**PROVIDED PASSAGE**
■ ■ ■
ROBOTICS

Robotic Mules Ready to Be Fielded, Vendors Say

11/1/2011
By Stew Magnuson
When the military is prepared to call in mechanized mules to help lighten the loads of overburdened soldiers, companies that build robots say they are ready with a variety of solutions.

The Army fielded its first four driverless vehicles designed to autonomously haul supplies for foot soldiers in Afghanistan late this summer. The Lockheed Martin-built squad mission support system (SMSS), a six-wheeled semi-autonomous vehicle weighing 3,800 pounds, is intended to carry heavy loads in the mountainous country. 
Taking the burden off of overloaded soldiers and marines has been a long-standing problem in the military. The surge into Afghanistan, where roads are poor, and the terrain is hilly, has forced troops to go on more foot patrols. That in turn is prompting the Army to finally allow autonomous robots into war zones.

“It’s a crawl, walk, run situation,” said Mark Bodwell, group manager of military affairs business development at John Deere. Vendors have robots that can perform the task, but concerns about how to integrate robotic systems into a unit’s tactics, techniques and procedures has stymied their deployment, he said.

The squad mission support system will help inform Army leaders on how that may work.
If the SMSS ever becomes a formal program, vendors have robots ready to compete with Lockheed Martin.

John Deere has an autonomous version of its M-Gator four-wheeled ground vehicle. Gators are small utility vehicles, which the company has been selling to the military for 13 years. John Deere married an autonomous robotics package to its military model to create the R-Gator unmanned ground vehicle.

When it comes to automating dirty, dangerous or dull tasks performed in vehicles, the company, better known for its tractors and combines, is one of the largest robotics companies in the world, Bodwell said.

“Most of the big tractors you see out in the field have things like mapping and planning, GPS coordination, driver’s assist — a series of robotics that we didn’t have 20 years ago because farming has changed so much,” he said.

The software is based on leader-follower techniques. In this mode, a soldier commands the robot to stay a certain distance behind as he walks.
■ ■ ■
**SOURCE MATERIAL**
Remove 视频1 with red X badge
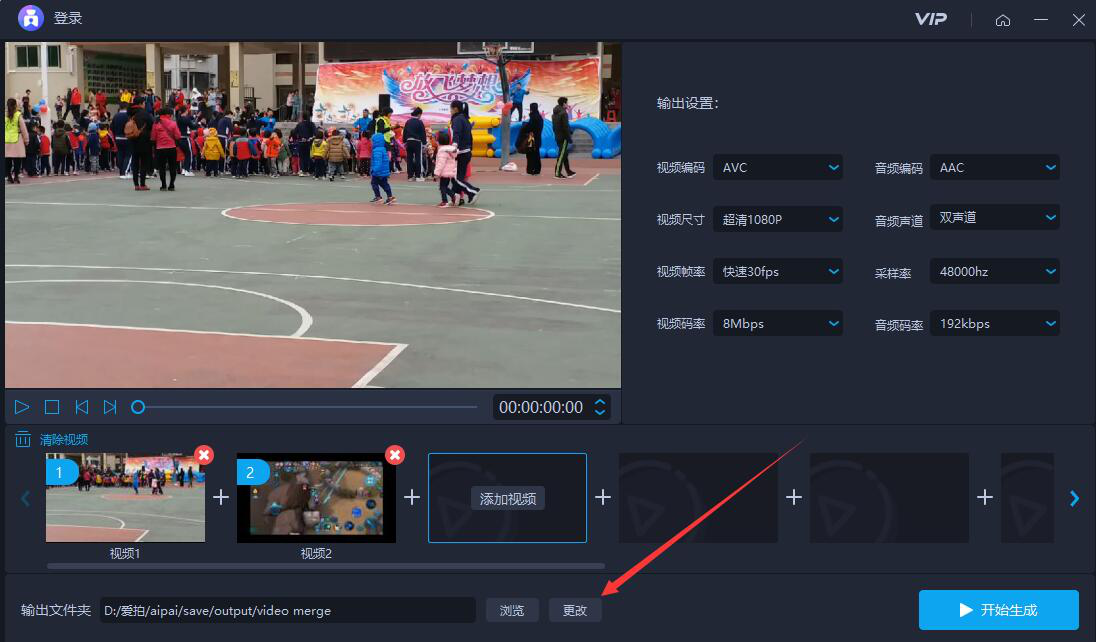coord(203,455)
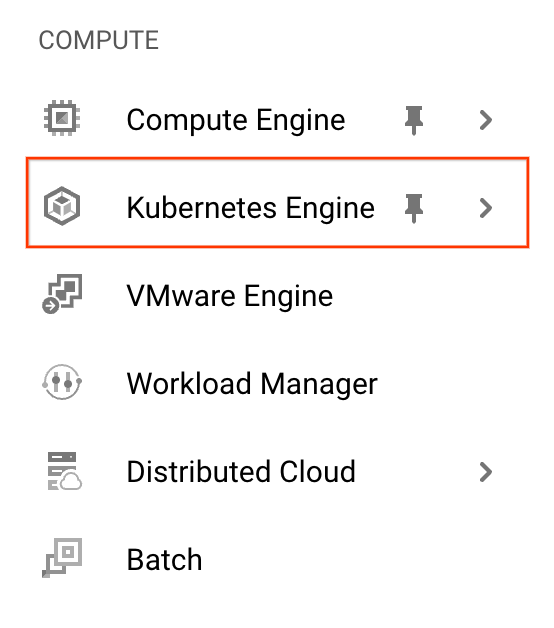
■ ■ ■
**TASK INSTRUCTIONS**
A - In the robotic mules article, how much does the squad mission support system weigh?
B - Write out the robotic mules article word for word from "Robotic Mules Ready" to "into war zones.".
C - Please carry the article on robotic mules forward from its last sentence.

**ANSWERS BELOW**
A - 3,800 pounds

B -
Robotic Mules Ready to Be Fielded, Vendors Say

11/1/2011
By Stew Magnuson
When the military is prepared to call in mechanized mules to help lighten the loads of overburdened soldiers, companies that build robots say they are ready with a variety of solutions.

The Army fielded its first four driverless vehicles designed to autonomously haul supplies for foot soldiers in Afghanistan late this summer. The Lockheed Martin-built squad mission support system (SMSS), a six-wheeled semi-autonomous vehicle weighing 3,800 pounds, is intended to carry heavy loads in the mountainous country. 
Taking the burden off of overloaded soldiers and marines has been a long-standing problem in the military. The surge into Afghanistan, where roads are poor, and the terrain is hilly, has forced troops to go on more foot patrols. That in turn is prompting the Army to finally allow autonomous robots into war zones.

C -
“The real secret [of leader-follower] is how do you do that and what’s the use for the war fighter,” he said. “When someone says follow me, that can mean a lot of different things.” It could mean following 30 minutes later, or flanking, he said.

The idea was to create an affordable robot by putting inexpensive commercial-off–the-shelf cameras and sensors aboard to help it navigate. The collision avoidance radar is the same one found on Cadillac bumpers, for example.

“What you end up with is a robotic chassis that’s at a high technical readiness level,” he said.
The more autonomy that is built into the robot, the more expensive it becomes, he noted. Add an expensive forward-looking infrared radar, or complex autonomy algorithms, and suddenly it becomes a $1 million, unaffordable vehicle, he said.

Israeli Aerospace Industries Ltd. is also offering a logistics robot, the REX infantry robotic porter.

Uri Paz-Meidan, the project manager for the company’s innovation team, said the REX also uses simple autonomy programming in order to keep the price down.

The REX can carry about 200 kilograms. A soldier commands it to stay a certain distance behind and then leaves electronic breadcrumbs for it to follow.

Like the U.S. military, Israeli forces have yet to adopt the robot, and IAI hasn’t sold any yet. But the robot is ready, he said.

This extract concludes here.